There was negative reaction to the acquisition from USL shareholders, USL employees, and members of Unix International. Noorda had to emphasize that Novell had no plans to move USL operations from New Jersey to Utah, where Novell was based. And Noorda and Pieper had to travel to Japan to reassure USL shareholders and investors there.

Nonetheless, the deal was finalized in June 1993.
Novell created the Unix Systems Group to contain the new business, which also absorbed the Univel venture.
Rekhi was named as the head of the Unix Systems Group. Pieper, who had been assigned under Rekhi with little role to play, soon departed, leaving Novell in August 1993.

The USL Europe office in London was moved into Novell's facility in Bracknell, Berkshire. The Chorus work it was doing became the basis for the Novell "SuperNOS", a project to create a microkernel-based, UnixWare–NetWare hybrid, network operating system. In 1995, the USL Unix Summit facility office was transferred to Florham Park. The Summit building would then later serve as offices for Wells Fargo, and as of 2026, is now the site of a proposed affordable housing complex known as the Vanderly.

== Legacy ==
The acquisition of USL never really worked out for Novell, and was followed by Novell's misguided acquisitions of WordPerfect and Quattro Pro in another attempt to compete head-to-head with Microsoft.In particular, the "SuperNOS" project never achieved fruition.

Novell announced the sale of Unix to the Santa Cruz Operation, coincident with a licensing arrangement with Hewlett-Packard, in September 1995. Following another change of ownership, the renamed The SCO Group and the Unix System V source base became elements of the SCO–Linux disputes. After The SCO Group went bankrupt, the SCO products using the Unix System V source base were purchased by UnXis, later renamed to Xinuos.

Although it never took off within the industry, C++ Standard Components remained in the development kits for Novell UnixWare, later SCO UnixWare, into the 2000s.Tuxedo was acquired by BEA Systems in the 1990s, and then upon that firm being acquired became part of Oracle Fusion Middleware.

Novell was acquired by The Attachmate Group in 2011. The Attachmate Group was acquired by Micro Focus in 2014. Micro Focus was later acquired by OpenText in 2023.

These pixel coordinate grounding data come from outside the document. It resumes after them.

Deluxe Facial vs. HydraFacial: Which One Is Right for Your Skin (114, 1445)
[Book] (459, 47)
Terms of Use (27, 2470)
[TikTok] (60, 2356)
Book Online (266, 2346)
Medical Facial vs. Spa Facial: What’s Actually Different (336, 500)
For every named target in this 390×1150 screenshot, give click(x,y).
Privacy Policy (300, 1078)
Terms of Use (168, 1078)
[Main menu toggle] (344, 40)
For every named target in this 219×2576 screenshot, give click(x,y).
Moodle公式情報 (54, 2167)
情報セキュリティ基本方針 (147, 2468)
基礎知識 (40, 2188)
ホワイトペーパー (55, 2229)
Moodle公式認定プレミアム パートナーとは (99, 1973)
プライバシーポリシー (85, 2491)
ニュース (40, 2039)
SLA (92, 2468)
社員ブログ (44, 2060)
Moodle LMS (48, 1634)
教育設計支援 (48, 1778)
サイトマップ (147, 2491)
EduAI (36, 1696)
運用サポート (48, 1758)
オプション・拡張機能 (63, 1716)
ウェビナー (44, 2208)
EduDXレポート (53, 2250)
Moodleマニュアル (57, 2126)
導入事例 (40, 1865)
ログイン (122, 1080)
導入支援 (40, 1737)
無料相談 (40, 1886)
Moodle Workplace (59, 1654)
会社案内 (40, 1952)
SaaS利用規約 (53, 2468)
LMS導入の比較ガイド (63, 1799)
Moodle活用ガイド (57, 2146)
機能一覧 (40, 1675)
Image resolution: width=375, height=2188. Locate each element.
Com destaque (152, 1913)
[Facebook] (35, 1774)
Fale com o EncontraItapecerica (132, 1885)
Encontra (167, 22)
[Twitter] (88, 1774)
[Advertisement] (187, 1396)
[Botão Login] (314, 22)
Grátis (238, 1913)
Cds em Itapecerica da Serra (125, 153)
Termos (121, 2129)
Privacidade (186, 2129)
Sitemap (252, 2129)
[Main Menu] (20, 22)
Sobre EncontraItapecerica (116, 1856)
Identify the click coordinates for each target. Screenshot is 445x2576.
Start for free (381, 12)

In the view of writer Christopher Negus,
"The UNIX Laboratory was considered a jewel that couldn't quite find a home or a way to make a profit. As it moved between Bell Laboratories and other areas of AT&T, its name changed several times. It is probably best remembered by the name it had as it began its spin-off from AT&T: UNIX System Laboratories (USL)."
However Negus believes that in three crucial respects USL's actions – in continuing to release a source code product to its partners, in working to define industry standards such as POSIX, and in making decisions on the direction of Unix based on technical merit not corporate advantage – paved the way for the rise of a Unix-like entity such as the Linux operating system, and that this beneficial historical role has been obscured by the SCO–Linux controversies.